Over 1 Million Flee 'Total Destruction' in Lebanon, With Cease-Fire Demanded
"The shelter system is set to collapse if there is no peace on the horizon."
About 1.2 million people have been displaced as Israeli forces have surged into southern Lebanon and undertaken a bombing campaign in multiple parts of the country, including in and around Beirut, leaving many people out in the street, with shelters mostly full as of Friday.
Nasser Yassen, Lebanon's environment minister, announced the displacement figure Wednesday, saying that about 160,000 had landed in shelters. Roughly half the displacements occurred over just a few days earlier in the week—both before and after Israel ordered people in dozens of villages in southern Lebanon to evacuate—according to Save the Children.
Most of the country's 900 shelters are full, Rula Amin of the United Nations Office of the High Commissioner for Refugees said Friday at a press conference in Geneva, adding that some hotels and nightclubs were acting as makeshift shelters.

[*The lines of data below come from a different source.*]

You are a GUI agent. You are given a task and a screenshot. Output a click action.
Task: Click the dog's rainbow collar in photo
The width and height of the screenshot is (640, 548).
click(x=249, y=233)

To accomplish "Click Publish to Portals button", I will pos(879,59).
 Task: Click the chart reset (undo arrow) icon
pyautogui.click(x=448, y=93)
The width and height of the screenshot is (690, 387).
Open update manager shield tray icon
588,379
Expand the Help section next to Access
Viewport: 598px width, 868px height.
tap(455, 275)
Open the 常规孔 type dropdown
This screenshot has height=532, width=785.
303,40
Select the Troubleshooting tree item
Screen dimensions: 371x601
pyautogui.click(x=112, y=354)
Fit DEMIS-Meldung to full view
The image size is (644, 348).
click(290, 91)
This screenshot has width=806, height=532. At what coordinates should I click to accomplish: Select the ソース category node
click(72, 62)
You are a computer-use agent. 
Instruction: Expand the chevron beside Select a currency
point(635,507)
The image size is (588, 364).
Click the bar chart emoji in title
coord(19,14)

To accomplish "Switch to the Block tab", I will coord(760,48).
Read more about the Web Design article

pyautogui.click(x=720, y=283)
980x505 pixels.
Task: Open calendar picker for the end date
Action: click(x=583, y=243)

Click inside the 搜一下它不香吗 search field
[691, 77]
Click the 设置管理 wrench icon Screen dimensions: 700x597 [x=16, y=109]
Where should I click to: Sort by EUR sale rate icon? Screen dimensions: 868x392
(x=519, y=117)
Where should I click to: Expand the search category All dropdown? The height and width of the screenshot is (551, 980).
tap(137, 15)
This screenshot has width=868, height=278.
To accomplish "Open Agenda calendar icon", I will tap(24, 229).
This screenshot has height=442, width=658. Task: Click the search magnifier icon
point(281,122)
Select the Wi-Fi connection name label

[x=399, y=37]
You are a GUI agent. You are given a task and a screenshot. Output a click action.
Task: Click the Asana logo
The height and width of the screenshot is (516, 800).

Mathieu Luciano of the U.N.'s International Organization for Migration said the situation was dire.
"Roads are jammed with traffic, people are sleeping in public parks, on the street, the beach," he said, according to Reuters.
Bachir Ayoub, Oxfam's Lebanon country director, said that the shelter system in Lebanon, whose entire population is roughly 5.5 million, couldn't handle the high numbers of refugees.
"The shelter system is set to collapse if there is no peace on the horizon," Ayoub said in a statement.
"There must be an end to this violence," he added. "All parties must stop fighting. We need safe space to get people the aid they need."
#Lebanon: People uprooted by Israeli airstrikes, including in central Beirut, describe being forced to flee “total destruction”, amid fresh reports of Hezbollah projectile attacks into Israelhttps://t.co/0mM7MowD0B
— UN News (@UN_News_Centre) October 3, 2024
Israel and Hezbollah, a Lebanese militia and political party, have traded airstrikes and rocket fire for the last year, and the conflict has seen a major escalation in the last two weeks. Israel assassinated Hezbollah leader Hassan Nasrallah last week, reportedly using 2,000-pound "bunker buster" bombs manufactured in the U.S.; the attack flattened residential buildings and killed at least six others, in addition to Nasrallah.
This was one of series of airstrikes Israel has made on Beirut and its southern outskirts—a campaign that continued Friday, with the possible use of more "bunker buster" bombs.
The death toll over the last two weeks in Lebanon is over 2,000, according to the Lebanese health ministry.
Israel launched a ground incursion in southern Lebanon on Tuesday, leading to close range fighting with Hezbollah and mass displacement of the residents there.
"People are coming to us traumatized," said Gheith Bittar, executive director of SHiFT Social Innovation Hub, a Beirut-based group that partners with Oxfam. "Most of them have lost their houses and relatives. Some of them were scared because of the scale of bombardment as they were fleeing, and many others because of their fear of the unknown coming to a new city."
The most vulnerable members of Lebanese society are at the most risk, experts say. For example, many women from low-income countries are domestic workers in Lebanon and have been abandoned by their employers; some don't seek shelter or aid for fear of being deported.
"They don't have papers... and as a result, they are reluctant to seek humanitarian assistance because they fear that they may be arrested and they may be deported," Luciano said.
The conflict has also led to the mass displacement of children, as Common Dreamsreported last week.
More than 300,000 people in Lebanon have fled to Syria in the last 10 days, according toAl Jazeera. The group likely includes Syrians who had previously fled war in their home country.
However, the main route to Syria became far more difficult to take on Friday: Israel bombed it, leaving a huge crater.
Lebanon's hospitals have been overwhelmed and at least 28 on-duty Lebanese medics were killed in just a 24-hour period this week, according to World Health Organization Director-General Tedros Adhanom Ghebreyesus.